- What is expected
Only the lines from the one that contains "Screen dimensions: 479x488" through the end of the entries, both included, should be transcribed, exactly and without pictures.

### Recorded data

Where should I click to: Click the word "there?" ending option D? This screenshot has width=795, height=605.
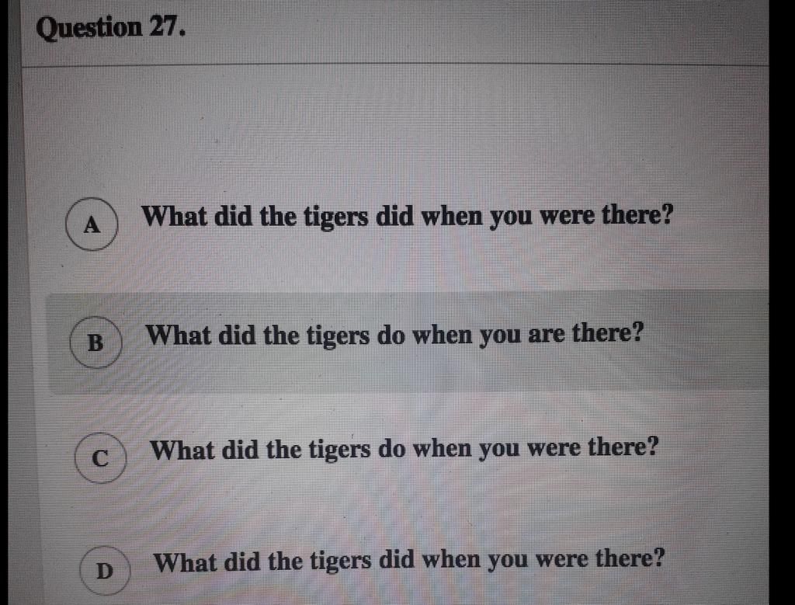[x=629, y=559]
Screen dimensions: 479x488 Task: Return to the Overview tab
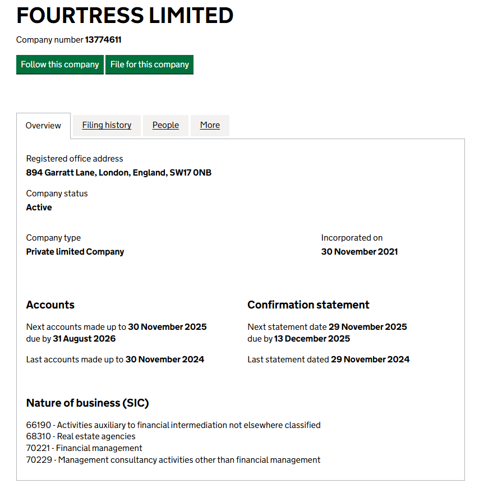(x=43, y=126)
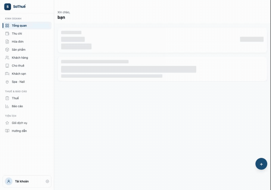Click the Thu chi wallet icon

coord(7,33)
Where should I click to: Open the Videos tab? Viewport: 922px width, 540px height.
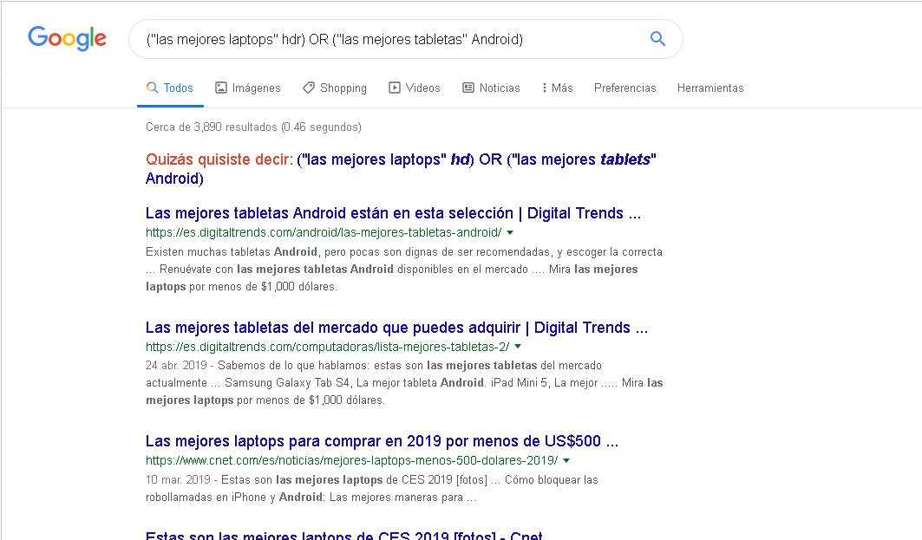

######

- Solution to the problem
Screen dimensions: 479x488 Task: Return to the Overview tab
(x=43, y=126)
Click the Thu chi wallet icon

coord(7,33)
Where should I click to: Open the Videos tab? Viewport: 922px width, 540px height.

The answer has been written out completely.